The Flash is coming to Arrow this year with the possibility of the character being spun off into a separate series.
CW president Mark Pedowitz confirmed the news today at the networks executive panel during the Television Critics Association press tour in Los Angeles. “We plan to introduce a recurring character and the origin story of Dr. Barry Allen, who you know as the Flash,” he said. “We do want to expand upon the DC Universe. We think that there are rich characters we can use, and we felt like this was a very organic way to get there.”
The character is set to appear in episodes 8, 9 and 20, the latter of which will be directed by David Nutter, who directed the Arrow and Smallville pilots as well as Game of Thrones‘ Red Wedding earlier this year. “I think [episodes] 8 and 9 will take place in Starling City, which Barry has come to, and episode 20 will be a bigger introduction to Barry’s world,” executive producer Andrew Kreisberg told a conference call of reporters late Tuesday. Episode 20 will be when viewers “start to see Barry’s world forming in earnest,” he said, teasing the possible introduction of more characters from the Flash world.

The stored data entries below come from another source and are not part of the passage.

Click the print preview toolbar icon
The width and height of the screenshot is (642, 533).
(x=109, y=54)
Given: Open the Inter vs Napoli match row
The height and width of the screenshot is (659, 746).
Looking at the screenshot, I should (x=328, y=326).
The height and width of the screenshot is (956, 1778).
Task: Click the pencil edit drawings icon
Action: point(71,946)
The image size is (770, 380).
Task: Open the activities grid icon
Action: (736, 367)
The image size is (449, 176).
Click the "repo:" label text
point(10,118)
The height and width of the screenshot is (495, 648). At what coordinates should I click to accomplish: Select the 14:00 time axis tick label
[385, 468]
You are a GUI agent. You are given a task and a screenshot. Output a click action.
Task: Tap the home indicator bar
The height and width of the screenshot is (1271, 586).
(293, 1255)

All three episodes will be written by executive producer Greg Berlanti, Kreisberg and Geoff Johns, chief creative officer of DC Entertainment.
“Despite the fact that he’s got superpowers, I think there’s something really relatable about Barry — of all the big seven of the Justice League. He got his powers by accident. He isn’t a God, he isn’t an alien, he wasn’t seeking this out,” Kreisberg said of why they chose the Flash as the focus of the possible spin-off. “These powers came to him and his reactions to that feel very human and grounded….Oliver Queen is a very dark and tortured soul and Barry is not. I think it will be fun to see these two characters together because they have distinctly different world views.”
The casting process officially began today following the announcement of the project, Kreisberg said. Earlier, Pedowitz declined to give any names of actors they’d seek out, but said they were not necessarily looking for a well-known star to fill the iconic role. “I’m from the old school — TV creates stars. If we get a name, great. If we don’t get a name, they’ll become a name,” he said.
Ultimately, he said, the focus remains on making a proper introduction and less on a possible future series. “If you don’t feel the chemistry, it doesn’t happen,” Pedowitz said.